これまでの受容体TrkAやリガンドNGFの蛍光観察ではどちらか一方のみの細胞内での振る舞いを観察している研究のみであった。しかし本研究では、1細胞における受容体TrkAとリガンドNGFの同時観察実験系を構築したことで、従来の方法では成し得なかったNGFと結合したTrkAと結合していないTrkAとを区別して観察することに成功した。この観察系により、TrkAの軸索輸送速度がNGFを伴うTrkAで有意に増加していることが明らかになった。この結果から、NGFと結合するTrkAの輸送速度の増大は、NGFと結合した個々の受容体TrkAにおいてローカルに制御されていることが示唆された。

NGFと結合したTrkAを含む膜小胞の細胞内輸送は、細胞内の微小管上を移動するモータータンパク質によって行われている。TrkAを含む膜小胞には、ダイニンやキネシン等のモータータンパク質が、いくつかのアダプタータンパク質を介して結合している。NGFと結合した受容体TrkAの細胞内ドメインを特異的に認識するアダプタータンパク質としてRab5が知られている。しかし、個々の膜小胞がどのモータータンパク質と結合するか、またモータータンパク質の活性をどのように制御しているかはほとんどわかっていない。いまだ明らかとなっていないアダプター分子がこのようなモータータンパク質の活性制御に関与している可能性がすでに示唆されている。このことから、受容体のリン酸化に依存して、微小管モータータンパク質の運動活性を制御する機構の解明が期待される。
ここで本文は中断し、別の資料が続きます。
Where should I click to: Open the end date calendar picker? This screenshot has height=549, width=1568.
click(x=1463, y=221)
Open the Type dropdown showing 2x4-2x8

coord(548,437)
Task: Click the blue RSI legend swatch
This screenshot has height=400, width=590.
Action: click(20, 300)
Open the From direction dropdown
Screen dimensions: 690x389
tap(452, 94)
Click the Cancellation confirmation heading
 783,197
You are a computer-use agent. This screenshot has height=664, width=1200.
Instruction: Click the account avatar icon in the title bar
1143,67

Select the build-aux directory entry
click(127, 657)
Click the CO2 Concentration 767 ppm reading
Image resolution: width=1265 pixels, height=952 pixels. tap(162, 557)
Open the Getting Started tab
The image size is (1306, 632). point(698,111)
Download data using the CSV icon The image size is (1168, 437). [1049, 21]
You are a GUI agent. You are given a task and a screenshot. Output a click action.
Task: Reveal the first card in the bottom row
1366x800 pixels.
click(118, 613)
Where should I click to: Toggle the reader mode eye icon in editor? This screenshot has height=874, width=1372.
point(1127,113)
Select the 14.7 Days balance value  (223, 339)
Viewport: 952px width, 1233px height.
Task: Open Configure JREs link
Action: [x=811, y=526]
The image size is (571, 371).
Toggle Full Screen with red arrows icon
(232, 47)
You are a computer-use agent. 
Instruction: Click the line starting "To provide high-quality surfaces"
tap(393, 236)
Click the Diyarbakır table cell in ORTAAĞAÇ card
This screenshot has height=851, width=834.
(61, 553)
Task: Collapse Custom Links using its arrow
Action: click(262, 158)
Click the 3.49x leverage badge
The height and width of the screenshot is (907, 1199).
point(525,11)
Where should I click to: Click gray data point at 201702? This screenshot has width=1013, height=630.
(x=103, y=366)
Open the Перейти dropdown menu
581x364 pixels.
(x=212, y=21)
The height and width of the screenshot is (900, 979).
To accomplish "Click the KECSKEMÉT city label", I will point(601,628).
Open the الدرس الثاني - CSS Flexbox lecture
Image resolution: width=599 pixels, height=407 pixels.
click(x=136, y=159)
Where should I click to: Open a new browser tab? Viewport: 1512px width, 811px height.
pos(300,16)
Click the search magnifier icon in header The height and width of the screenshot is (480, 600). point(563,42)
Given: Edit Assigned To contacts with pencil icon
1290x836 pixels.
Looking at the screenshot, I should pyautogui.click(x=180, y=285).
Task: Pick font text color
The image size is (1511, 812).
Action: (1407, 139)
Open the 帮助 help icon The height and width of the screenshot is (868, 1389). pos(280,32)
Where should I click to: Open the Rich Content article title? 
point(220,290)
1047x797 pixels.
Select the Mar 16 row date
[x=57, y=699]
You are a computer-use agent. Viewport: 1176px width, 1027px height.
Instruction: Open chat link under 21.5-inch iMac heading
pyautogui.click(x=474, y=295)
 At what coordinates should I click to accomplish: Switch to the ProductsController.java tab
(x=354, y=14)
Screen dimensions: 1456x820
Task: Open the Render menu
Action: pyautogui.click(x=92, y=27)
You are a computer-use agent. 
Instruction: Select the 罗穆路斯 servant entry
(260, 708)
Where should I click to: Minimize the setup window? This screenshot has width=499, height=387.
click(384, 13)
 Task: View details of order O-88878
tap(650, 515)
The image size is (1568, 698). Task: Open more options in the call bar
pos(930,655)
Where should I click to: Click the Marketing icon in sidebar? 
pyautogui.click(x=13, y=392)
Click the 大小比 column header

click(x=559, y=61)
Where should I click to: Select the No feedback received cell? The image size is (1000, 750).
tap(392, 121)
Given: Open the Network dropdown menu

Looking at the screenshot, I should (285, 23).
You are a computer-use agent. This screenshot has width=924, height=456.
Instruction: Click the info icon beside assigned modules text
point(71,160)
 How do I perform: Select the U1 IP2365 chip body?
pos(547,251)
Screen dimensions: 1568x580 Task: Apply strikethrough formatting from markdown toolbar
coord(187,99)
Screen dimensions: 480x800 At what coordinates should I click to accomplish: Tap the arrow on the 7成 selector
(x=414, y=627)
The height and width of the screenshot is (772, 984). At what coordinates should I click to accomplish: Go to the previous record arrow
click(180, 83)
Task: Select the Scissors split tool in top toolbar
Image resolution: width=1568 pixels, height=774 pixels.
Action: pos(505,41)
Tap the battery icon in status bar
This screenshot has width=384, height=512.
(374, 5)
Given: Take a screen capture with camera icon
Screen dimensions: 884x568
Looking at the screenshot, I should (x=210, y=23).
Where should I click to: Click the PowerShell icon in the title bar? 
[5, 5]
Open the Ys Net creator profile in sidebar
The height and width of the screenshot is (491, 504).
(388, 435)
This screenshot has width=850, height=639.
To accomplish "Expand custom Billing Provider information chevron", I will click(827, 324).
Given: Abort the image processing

なお、本論文における受容体TrkAの蛍光標識、細胞の蛍光顕微鏡観察は北海道大学 永井健治教授、谷知己准教授(現Marine Biological Laboratory)との共同研究であるが、論文提出者が主体となって解析および検証を行ったもので、論文提出者の寄与が十分であると判断する。

したがって、博士(生命科学)の学位を授与できると認める。